In particolare, deve essere riesaminata dagli organismi sportivi competenti la posizione della Ternana (che ha già disputato 5 partite in Serie C), del Novara Calcio e della Pro Vercelli 1892. La decisione con tre distinte ordinanze cautelari accogliendo la «domanda di sospensione di tutti i provvedimenti impugnati, con conseguente obbligo, per le autorità competenti, di riesaminare gli stessi, sulla base della corretta applicazione del quadro normativo di riferimento». L’udienza pubblica è fissata al 26 marzo 2019.

Il campionato di serie B, previsto con un format a 22 squadre, è partito con 19 dopo la mancata iscrizione – a vario titolo – di Avellino, Bari e Cesena –, è arrivato all’8ª giornata. Adesso i calendari dovranno essere riscritti, a meno di ulteriori colpi di scena da parte della Lega B, della Federcalcio del neo presidente Gabriele Gravina o del Consiglio di garanzia del Coni. Sembra destinata a rimanere bloccata l’unica delle formazioni che ha scelto di percorrere la strada della giustizia sportiva anziché quella ordinaria: la Virtus Entella, ultima delle retrocesse dello scorso anno.
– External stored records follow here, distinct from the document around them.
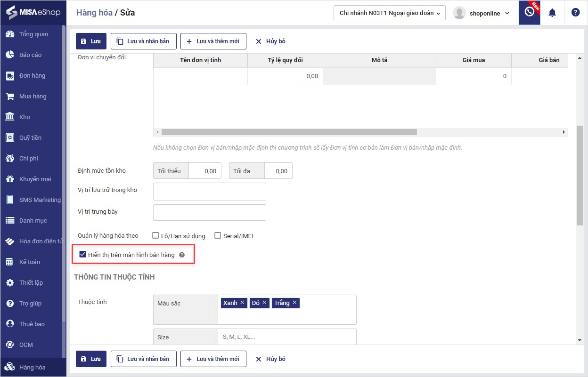Expand the shoponline account menu
The width and height of the screenshot is (588, 377).
click(482, 13)
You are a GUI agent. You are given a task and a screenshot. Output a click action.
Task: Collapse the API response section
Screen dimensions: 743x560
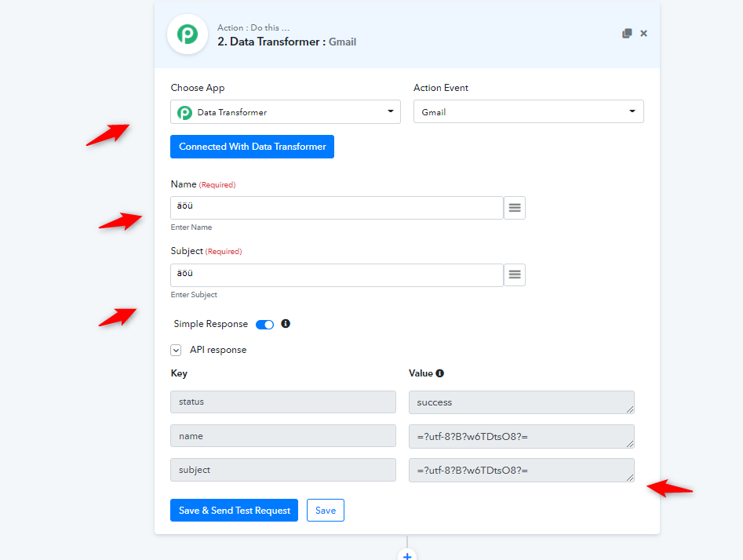tap(176, 350)
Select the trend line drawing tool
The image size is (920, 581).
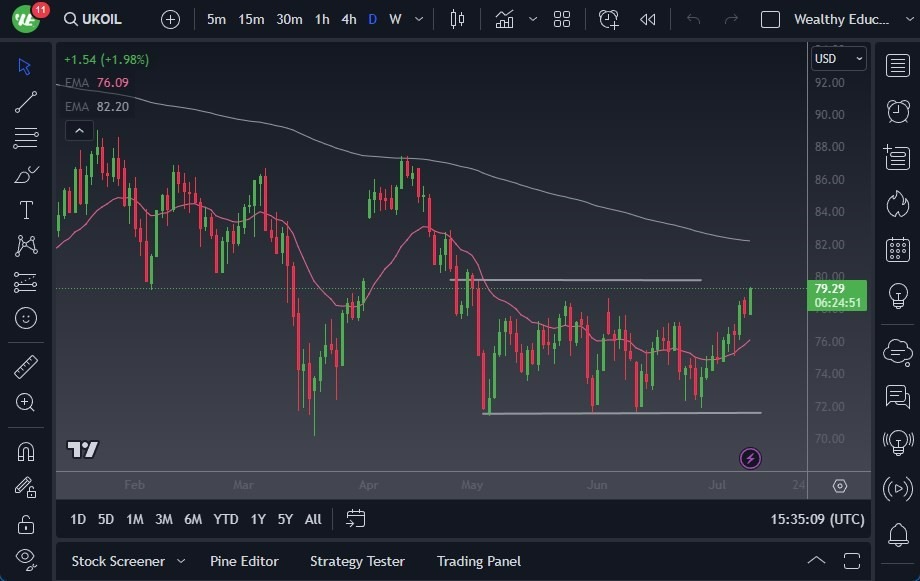click(26, 101)
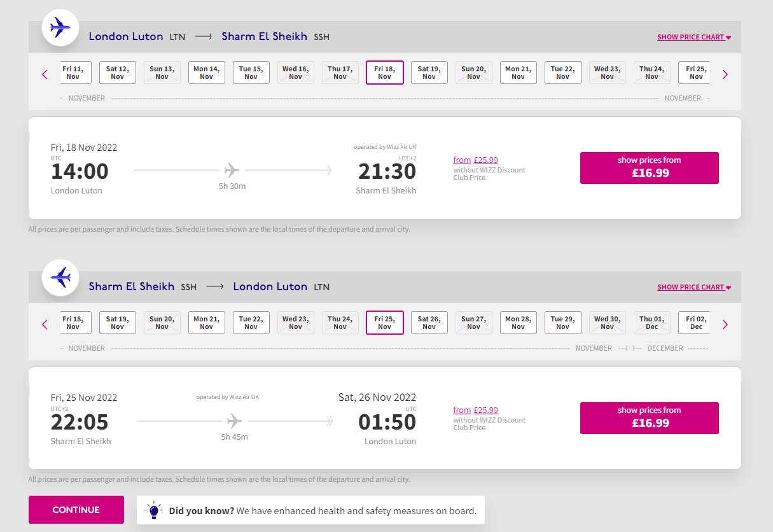Viewport: 773px width, 532px height.
Task: Go to previous outbound dates arrow
Action: [45, 74]
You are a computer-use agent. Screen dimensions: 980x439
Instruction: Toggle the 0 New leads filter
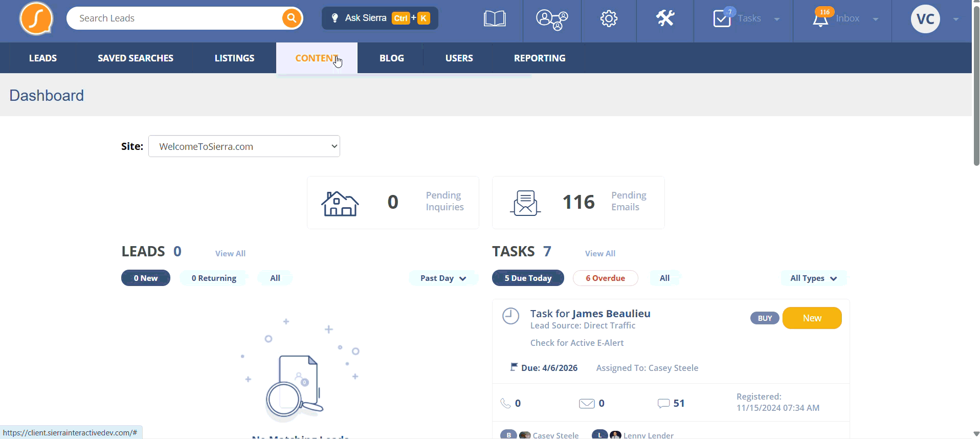pos(146,278)
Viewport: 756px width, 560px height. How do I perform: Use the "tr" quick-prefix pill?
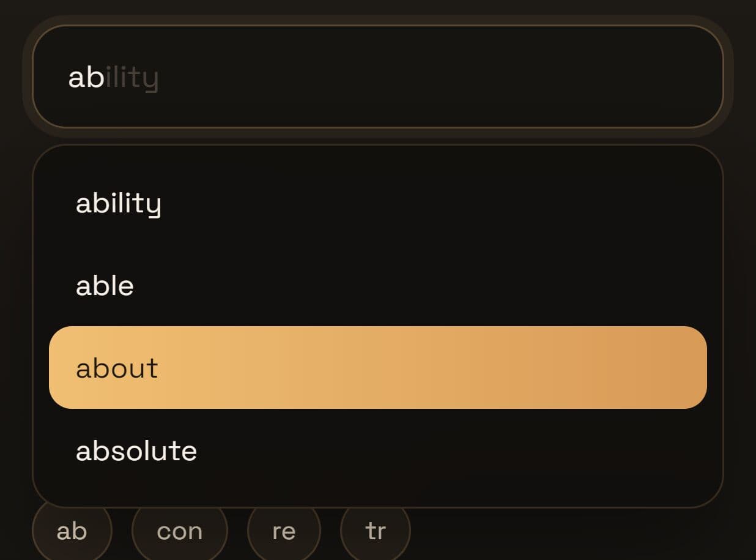coord(376,531)
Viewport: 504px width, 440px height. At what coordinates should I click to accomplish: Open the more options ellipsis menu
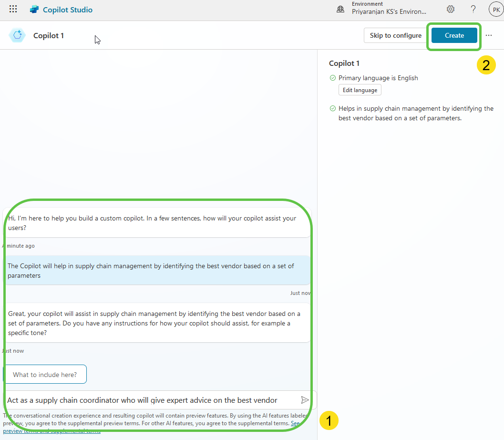point(489,35)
Il Tar, a proposito della decisione del Tribunale federale nazionale, ha ritenuto che «i provvedimenti gravati» evidenzino «sotto vari profili rilevanti aspetti di distonia rispetto alla primaria finalità di interesse pubblico alla regolazione e al controllo dell’ordinato svolgimento dei campionati e alla disciplina federale in materia».
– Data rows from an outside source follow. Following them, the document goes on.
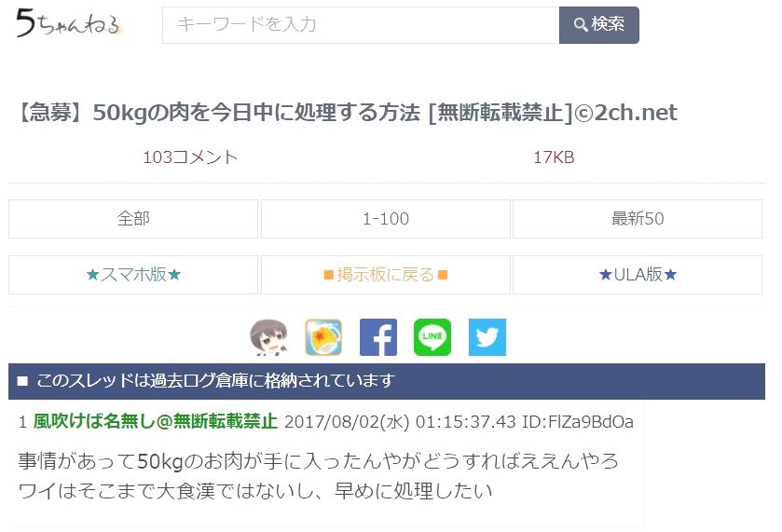This screenshot has height=532, width=782.
Task: Go back via 掲示板に戻る
Action: 386,275
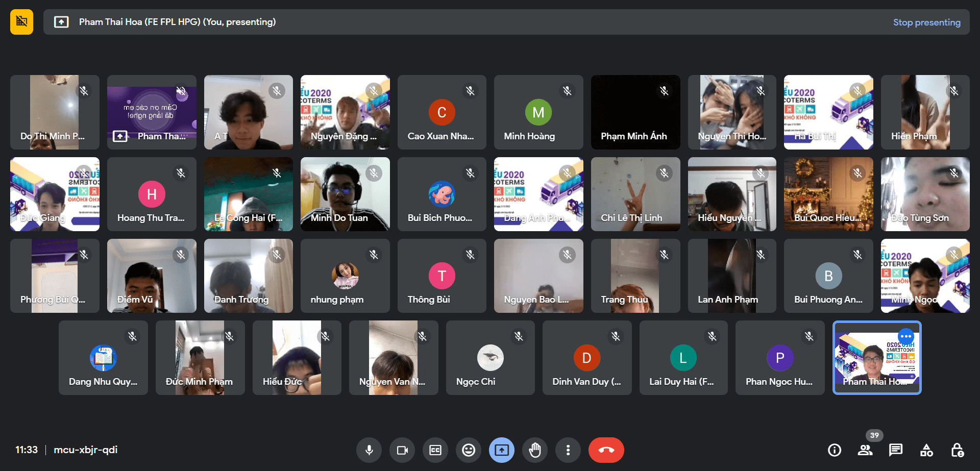Show the people list with 39 participants
Image resolution: width=980 pixels, height=471 pixels.
coord(865,450)
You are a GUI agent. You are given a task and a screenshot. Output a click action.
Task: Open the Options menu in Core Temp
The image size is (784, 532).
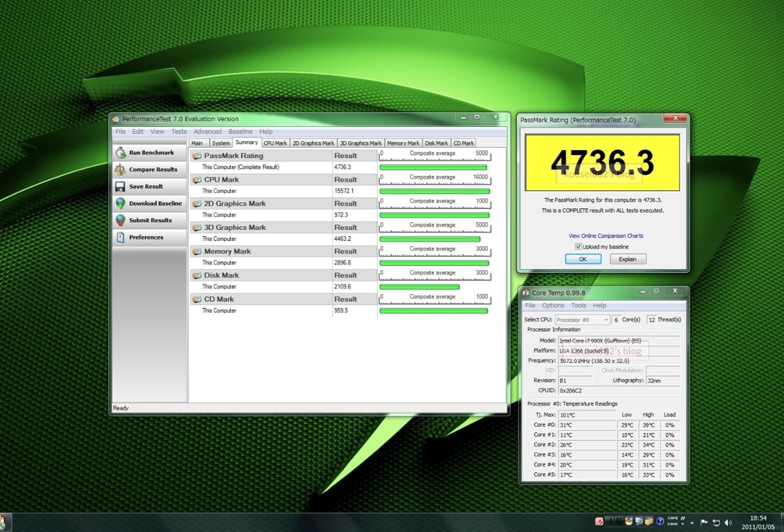click(x=552, y=305)
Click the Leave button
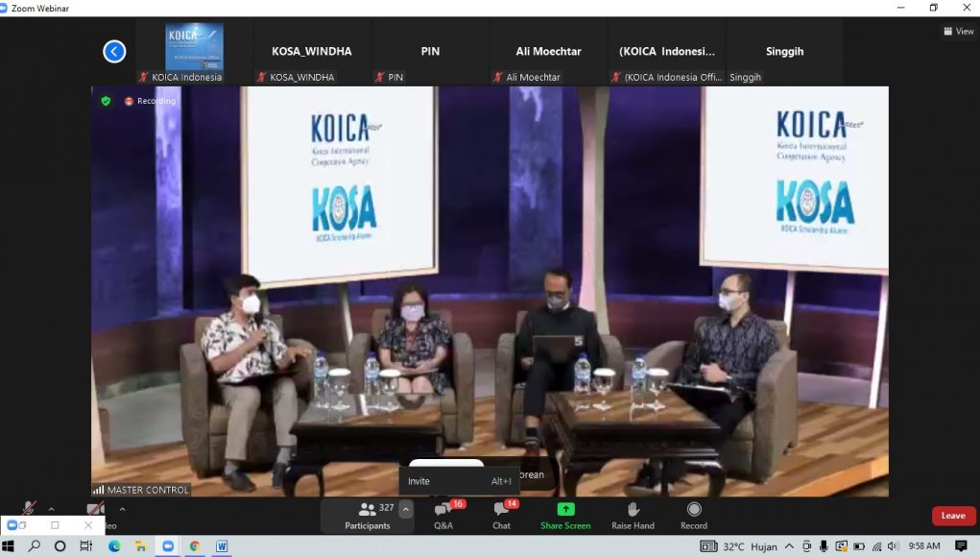 [953, 516]
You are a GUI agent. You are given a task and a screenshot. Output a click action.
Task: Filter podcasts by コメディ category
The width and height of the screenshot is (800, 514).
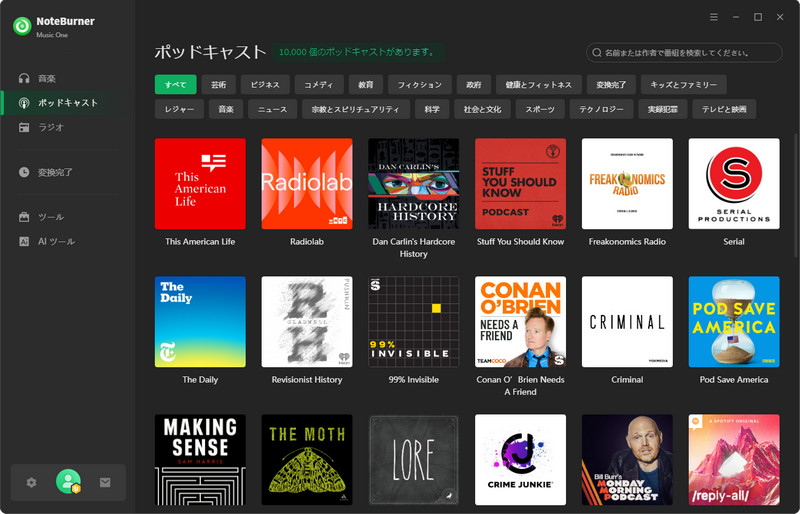[318, 85]
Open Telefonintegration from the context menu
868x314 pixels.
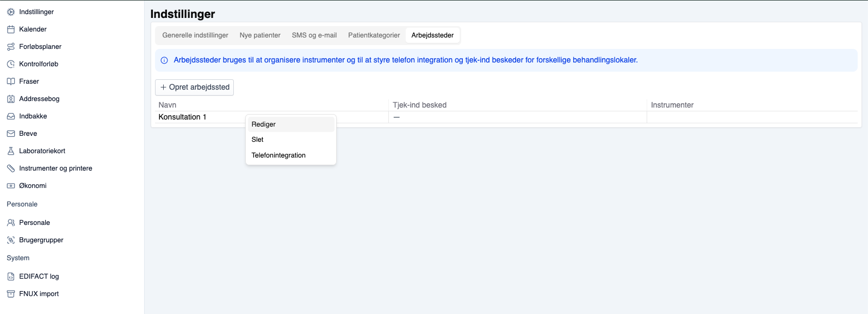pyautogui.click(x=278, y=155)
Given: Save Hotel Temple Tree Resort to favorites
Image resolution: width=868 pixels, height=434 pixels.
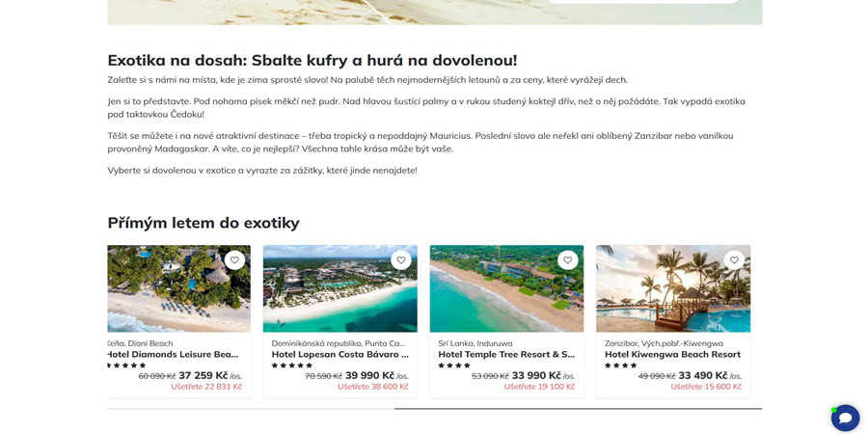Looking at the screenshot, I should click(567, 260).
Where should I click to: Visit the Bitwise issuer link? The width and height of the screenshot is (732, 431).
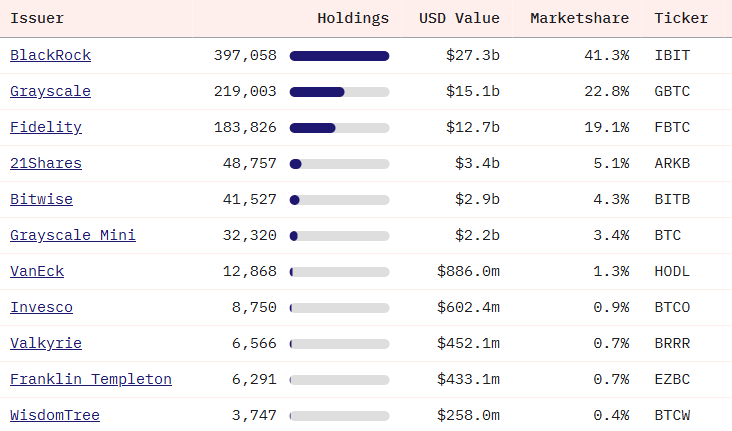pos(41,199)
E la modifica dei campionati «è stata assunta nell’ambito di una gestione commissariale» e «la riduzione dell’organico del campionato è stata operata nel mese di agosto, a pochi giorni dall’inizio dello stesso», senza acquisire «il deliberato delle altre Leghe, che senz’altro avrebbero dovuto essere coinvolte, in quanto la determinazione dell’organico del campionato di Serie B incide sugli interessi delle squadre del campionato inferiore interessate ad esservi ammesse».

In relazione a tutte le argomentazioni svolte, il Tar ha ritenuto sussistere «il fumus boni iuris (parvenza di buon diritto, ndr) sotto i dedotti profili dell’eccesso di potere e della violazione delle norme statutarie dell’ordinamento della Figc», nonché che «la prosecuzione del campionato avviato sulla base delle modalità previste nei gravati provvedimenti, appare all’evidenza idonea ad arrecare un pregiudizio grave e irreparabile agli interessi della ricorrente di entità difficilmente quantificabile, nelle more della decisione del merito del ricorso, anche tenuto conto della fase meramente iniziale in cui, allo stato, si trova il campionato».

L’effetto è: accoglimento della «domanda di sospensione di tutti i provvedimenti impugnati, con conseguente obbligo, per le autorità competenti, di riesaminare gli stessi, sulla base della corretta applicazione del quadro normativo di riferimento». Udienza di merito fissata il 26 marzo 2019.

Ottimisti gli avvocati dei vari club. In particolare Cesare Di Cintio, che cura gli interessi per la Pro Vercelli: «Immagino che la Figc non abbia intenzione d’impugnare questa decisione, e del resto non ci sono nemmeno i presupposti: i giudici hanno sospeso la pronuncia del Tfn evidenziando i profili d’illegittimità dei provvedimenti dell’allora commissario. E spero che la lega di Serie B non voglia andare allo scontro. La Ternana ha già giocato cinque partite in serie C? È un problema della lega di B e della Federcalcio».